=== Exercise materials ===
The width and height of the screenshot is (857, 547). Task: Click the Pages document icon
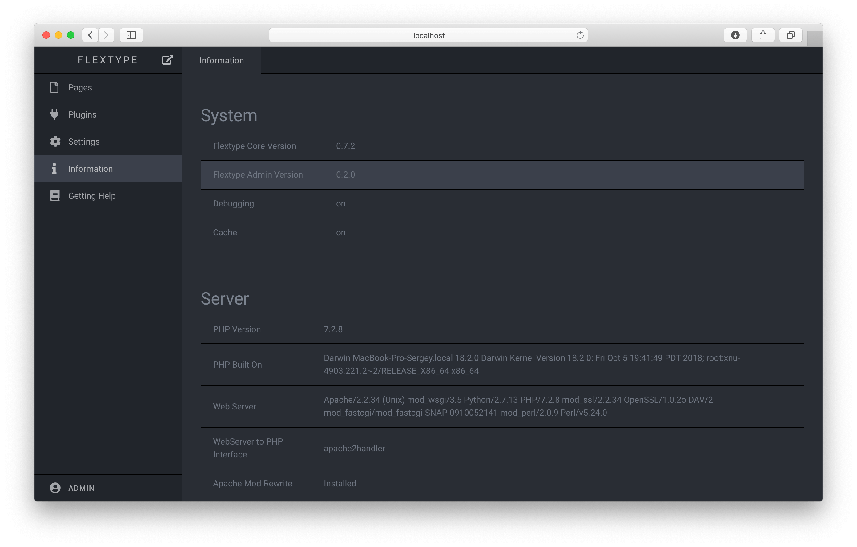coord(54,87)
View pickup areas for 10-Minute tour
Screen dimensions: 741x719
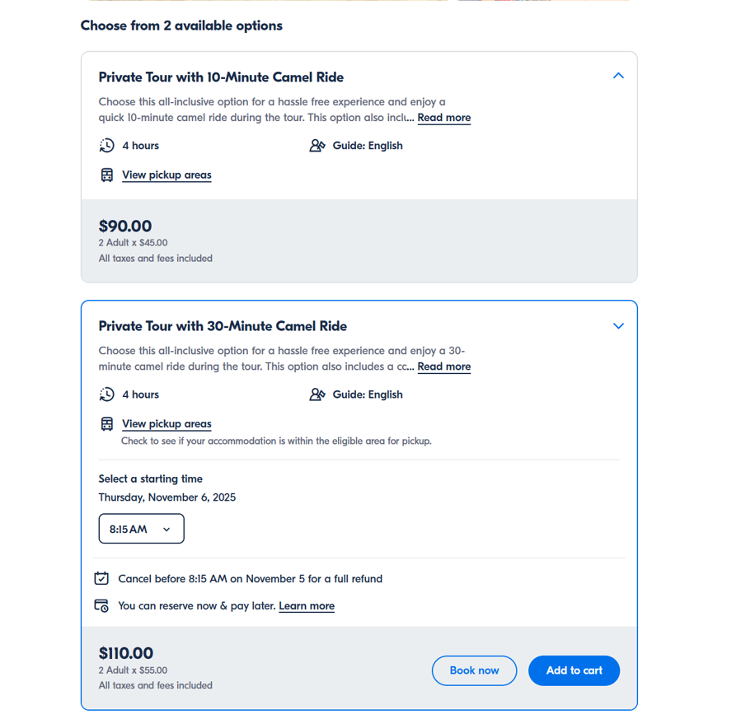pos(166,175)
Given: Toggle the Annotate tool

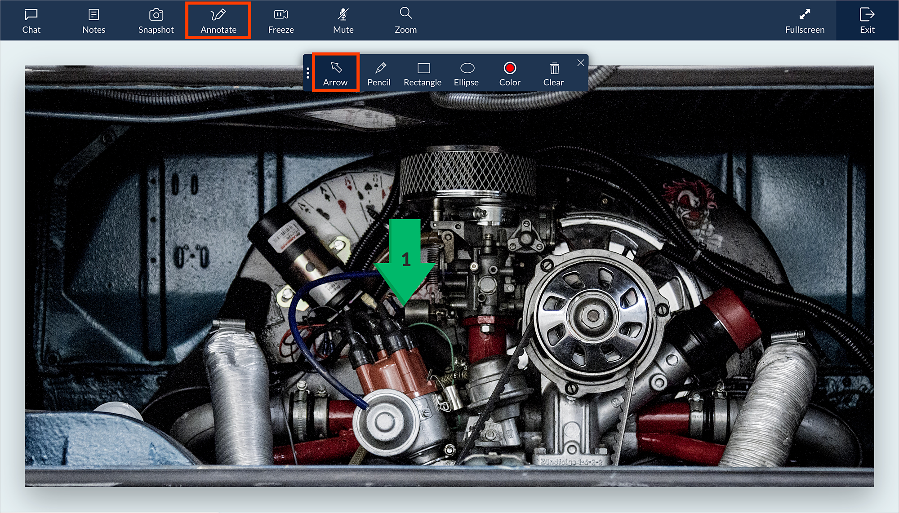Looking at the screenshot, I should (x=218, y=21).
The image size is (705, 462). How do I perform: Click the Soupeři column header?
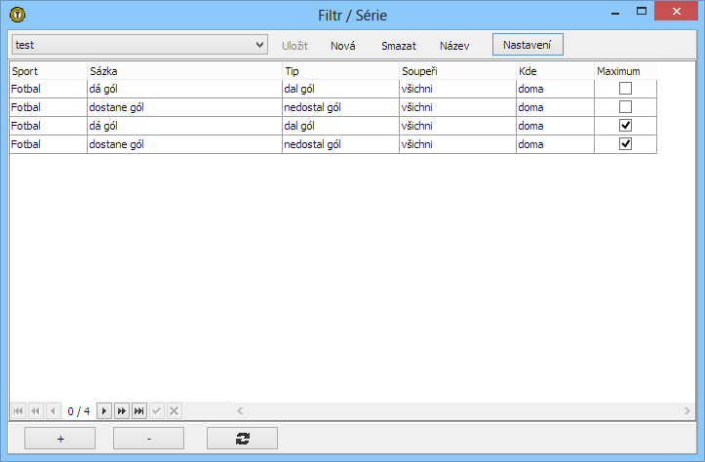point(457,71)
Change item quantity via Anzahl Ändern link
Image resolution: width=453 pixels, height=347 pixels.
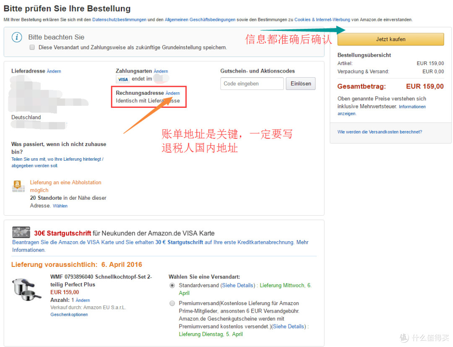(x=83, y=300)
===
Requirements: Copy the material above word for word, line by line. Leave out the pictures.

Solution for this task:
The width and height of the screenshot is (857, 547). Task: Click the Pages document icon
coord(54,87)
View pickup areas for 10-Minute tour
Screen dimensions: 741x719
pos(166,175)
Given: Toggle the Annotate tool

Looking at the screenshot, I should (x=218, y=21).
The image size is (705, 462). How do I perform: Click the Soupeři column header?
point(457,71)
Change item quantity via Anzahl Ändern link
Image resolution: width=453 pixels, height=347 pixels.
(x=83, y=300)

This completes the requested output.